_Required actions_
A: In the printer description, what kind of motors are the LF motor 226 and the carriage motor 248?
B: Please list every print speed mode named in the printer description, with its abbreviation.
C: Write the next part of the printer description, picking up after its final sentence.

A cleaning unit is constituted by a pump 242 for cleaning the recording head 227, a cap 249 for preventing the recording head 227 from being dried, and a drive switching lever 243 for switching the drive force from the conveyance rollers to the sheet supply unit and the pump 242. In a state other than a sheet supply cleaning mode, the drive switching lever 243 is located at a position illustrated in FIG. 15, and fixes a planetary gear (not shown), which is rotated about the central axis of the conveyance rollers, in a predetermined position. For this reason, the drive force of the conveyance rollers is not transmitted to the pump 242 and the sheet supply unit. When the drive switching lever 243 is moved in the direction of an arrow A by moving the carriage 228, the planetary gear moves according to the forward or reverse rotation of the conveyance rollers. Upon forward rotation of the conveyance rollers, the drive force is transmitted to the sheet supply unit; upon reverse rotation of the conveyance rollers, the drive force is transmitted to the pump 242.

The LF motor 226 for driving the conveyance rollers, and the like, and the carriage motor 248 for driving the carriage 228 comprise stepping motors, which are rotated by a predetermined angle in accordance with signals supplied from drivers (to be described later).

Sheet feed control of the present invention will be described below with reference to FIGS. 17 to 21B.

FIG. 17 is a block diagram showing a circuit arrangement of the fourth embodiment. Data sent from a host computer 301 is received by a controller 302 having a CPU, and the like. Drivers 303, 304, and 305 respectively drive the recording head 227, the conveyance motor 226, and the carriage motor 248.

The ink-jet recording apparatus according to this embodiment has three print speed modes, i.e., a standard print speed mode (to be referred to as an HQ mode hereinafter) with a full performance of the recording head, a high-speed mode (to be referred to as an HS mode hereinafter) with a slightly deteriorated recording state (since a print operation is performed while thinning out ink droplets to be ejected, the print density is lowered), and a fine-image, low-noise mode (to be referred to as an SHQ mode hereinafter) corresponding to the current circumstance requiring high-quality printing.

FIG. 18 and FIGS. 19A to 21B are respectively a flow chart and tables for explaining sheet feed control. The control will be described below with reference to these figures.

After reception/development of data (step S1) and printing (step S2), it is checked if the sheet feed amount is equal to or larger than 20/360 inches (step S3). In this step, since the sheet feed amount is defined by one pulse=1/360 inches, it is checked whether a sheet feed operation of 20 pulses or more or a fine sheet feed operation of less than 20 pulses is performed.

In the case of the fine sheet feed mode, a ramp-up operation corresponding to about a half feed amount is performed according to a general curve C (FIG. 21B) using a portion up to the middle of a ramp-up table, and a ramp-down operation corresponding to the remaining half feed amount is performed using a portion after the middle of a ramp-down table, in step S4.

_Item coordinate data_
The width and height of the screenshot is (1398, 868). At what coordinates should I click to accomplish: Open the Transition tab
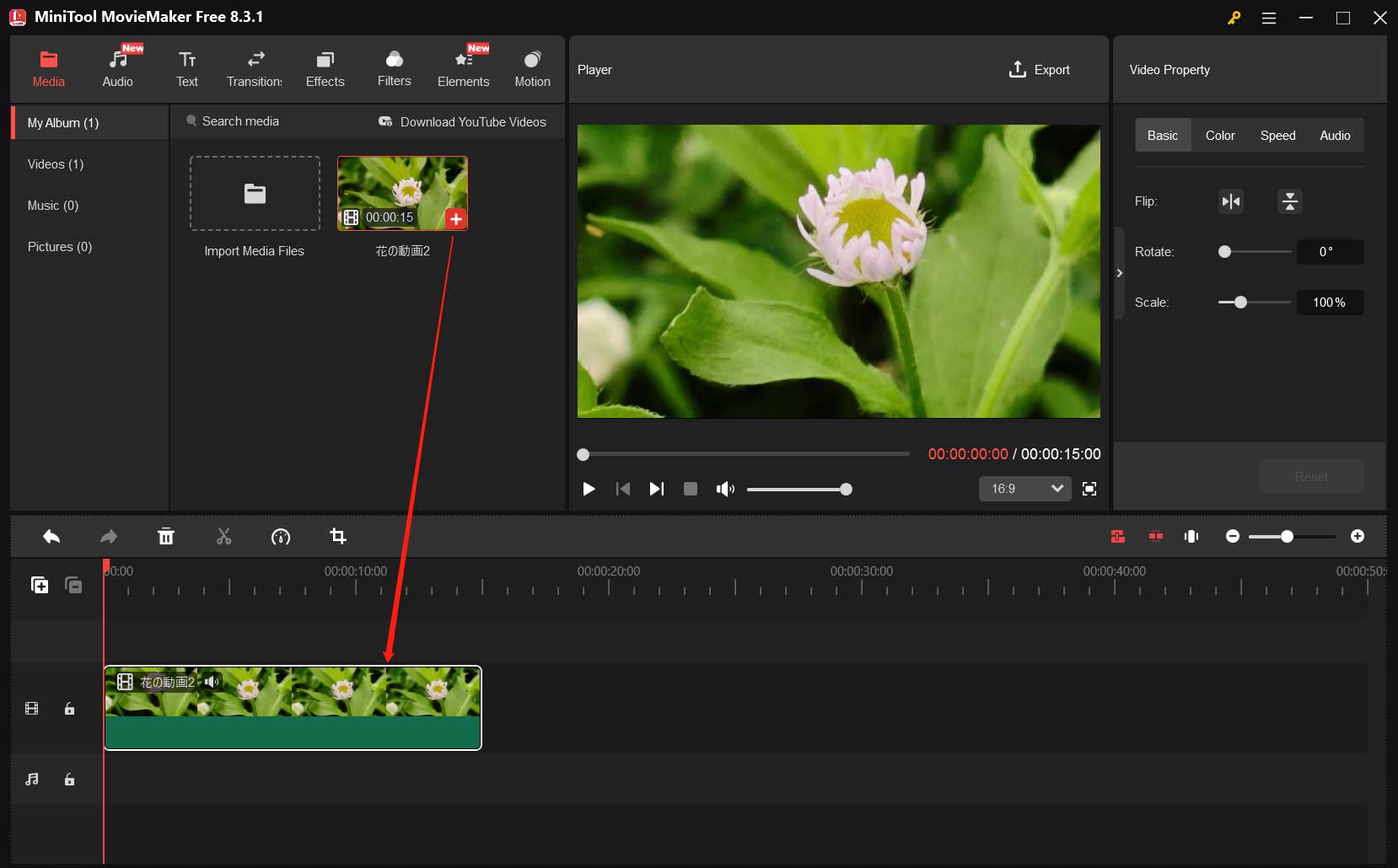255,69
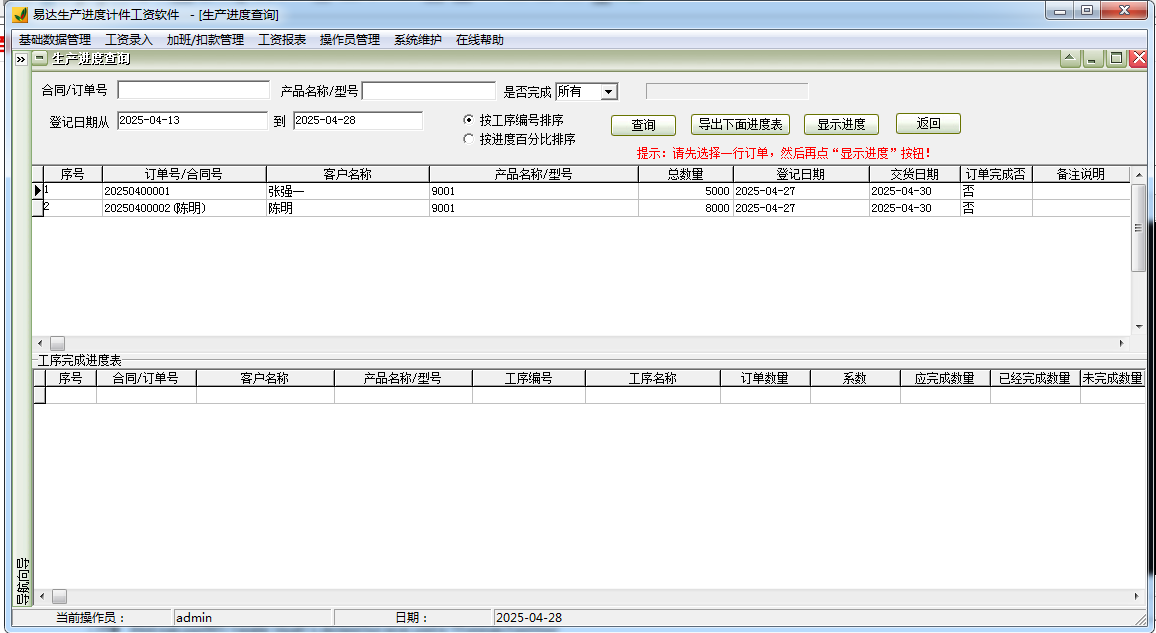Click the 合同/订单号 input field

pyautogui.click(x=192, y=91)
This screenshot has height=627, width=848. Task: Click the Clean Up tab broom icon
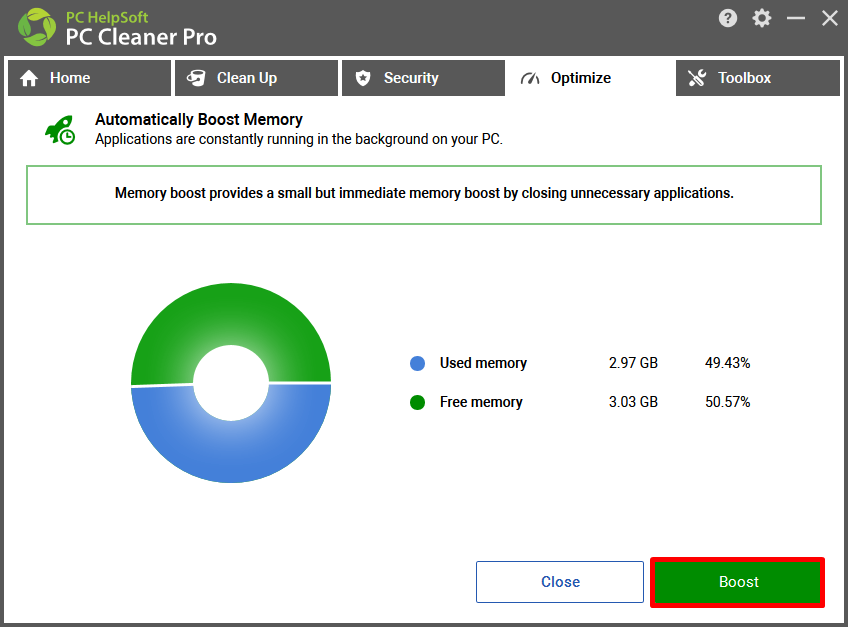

_Outputs_
A: They are stepping motors.

B:
- Standard print speed mode (HQ mode)
- High-speed mode (HS mode)
- Fine-image, low-noise mode (SHQ mode)

C:
If the fine sheet feed mode is not selected, it is checked if the SHQ mode is selected (step S5). If NO in step S5, a sheet feed operation is performed by a 2-2 phase exciting method based on a table B (FIG. 20A) (step S6). In this case, the sheet feed operation is performed at a high speed. However, if YES in step S5, a sheet feed operation is performed by a 1-2 phase exciting method based on a table A (FIG. 19A) (step S7). In this case, although the sheet feed speed is low, a low-noise, high-precision sheet feed operation can be attained.

As a result, the sheet feed operation in the SHQ mode is performed by the normal 1-2 phase exciting method, and when the sheet feed amount is less than 20 pulses, the sheet feed operation is performed by the 2-2 phase exciting method.

As described above, this embodiment is characterized in that 1 different tables are used in the fine sheet feed mode and the normal mode, and 2 a ramp-up constant and exciting method (1-2 phase) which can attain low-noise, high-precision control are adopted in the SHQ mode compared to the HQ and HS modes.

More specifically, this embodiment has at least one specific rising/falling speed curve, and at least one general rising/falling speed curve so as to control the sheet feed amount equal to or larger than a predetermined amount, and control based on the general speed curve is executed using a portion up to the middle of the rising pattern of the speed curve, and a portion from the middle of the falling pattern in accordance with the feed amount.

According to this control, when a sheet is conveyed by a predetermined amount which is normally used, ideal rising/falling control can be attained, and the precision, speed, and noise requirements can be satisfied. On the other hand, even when a sheet is conveyed by an amount less than the predetermined amount, the single curve can be used for any conveyance amount, and drive control which can solve the problem of noise generated upon driving at a constant pulse rate, and the problem of speed can be realized.

Also, the drive speed is controlled in different modes in accordance with a plurality of image recording modes.

When the image recording mode is a silent image recording mode, the drive method of the sheet drive means is controlled in a mode placing an importance on noise.

When the image recording mode is a fine-image recording mode (SHQ mode), the drive method of the sheet drive means is controlled in a mode placing an importance on the conveyance precision.

According to this embodiment, upon relative movement between the recording means and the sheet, drive control matching with the image recording mode can be executed. In the silent image recording mode, sheet conveyance control with low conveyance noise can be attained, and in the fine-image recording mode, sheet conveyance control with high conveyance precision can be attained.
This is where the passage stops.